◆ TEXT SEGMENT:
>>>

VMware HCX - common misconceptions and unsupported configuration - chrisdooks.com

This is a post covering some things which I regularly see in the field. I’ll endeavour to keep this updated as new releases come out. The below is currently correct (as far as I know) with HCX 4.6. Always refer to the HCX documentation for the source of truth. This is not an official VMware post, it is based on my experience and my own interpretation of the documentation.

Whilst it may be a bit doom and gloom, the post is designed to help you use the product for your migrations and have a successful project. HCX is a fantastic toolset and it has been used to migrate thousands upon thousands of workloads all over the world.

It’s a bit wordy, sorry for that! Because of that I’ll list a few things you can’t do, and I’ll explain further below if you want more information. This post is by no means comprehensive, it aims to cover the common questions I see asked.

<<<

◆ SUPPLIED INFORMATION:
>>>

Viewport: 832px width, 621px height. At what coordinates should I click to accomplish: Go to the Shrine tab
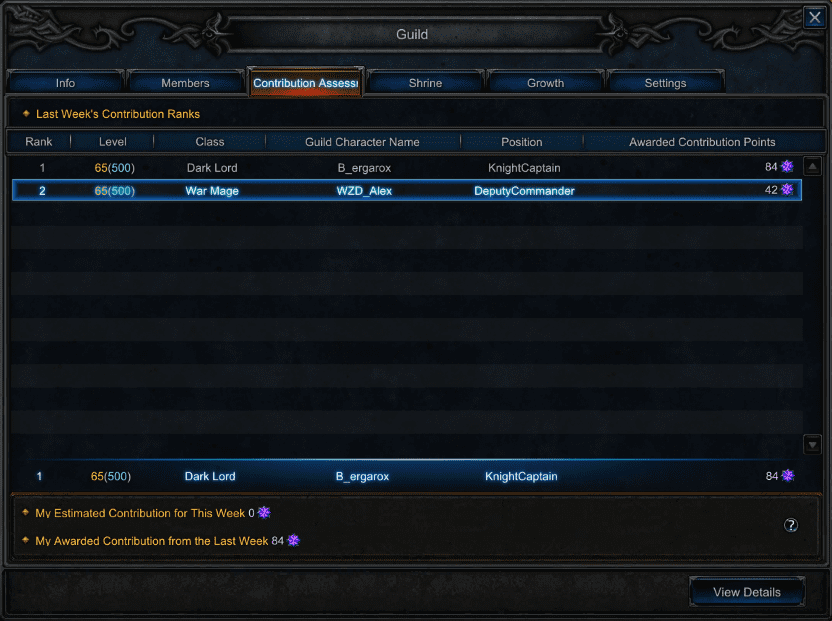pos(426,83)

<<<

◆ REQUEST 1: Rewrite the HCX post starting at "It’s a bit wordy, sorry" and ending at "I see asked.", substituting "long" for "wordy".
◆ REQUEST 2:
Answer these questions using the HCX post:
(a) With which HCX release is the post said to be currently correct?
(b) What should readers always refer to as the source of truth?
(c) How many workloads has HCX been used to migrate, according to the post?
◆ REQUEST 3: Continue the HCX post from its last sentence.
The material has no role in any of this.

◆ OUTPUT 1:
It’s a bit long, sorry for that! Because of that I’ll list a few things you can’t do, and I’ll explain further below if you want more information. This post is by no means comprehensive, it aims to cover the common questions I see asked.

◆ OUTPUT 2:
(a) HCX 4.6
(b) The HCX documentation
(c) Thousands upon thousands, all over the world

◆ OUTPUT 3:
Set expectations early:

You can’t live migrate a VM using newer CPU architecture than the destination unless it is a reverse migration of a VM which had per VM EVC enabled during its forward migration using HCX. Or, the VM has per-VM EVC enabled, or the cluster has EVC enabled to the same or lower level than the target.
P2V using HCX OSAM is not what the product is for, it’s to migrate from KVM or Hyper-V environments.
Whilst you potentially can migrate native public cloud VMs using HCX, it is currently unsupported and the behaviour may be unexpected. Tread with caution.
You can’t have more than 300 parallel migrations per HCX Manager. Update 21 Nov 2023 – You can upscale version 4.7 and above to support up to 600, please see KB 93605.
You can’t have more than 200 parallel migrations in a single Service Mesh.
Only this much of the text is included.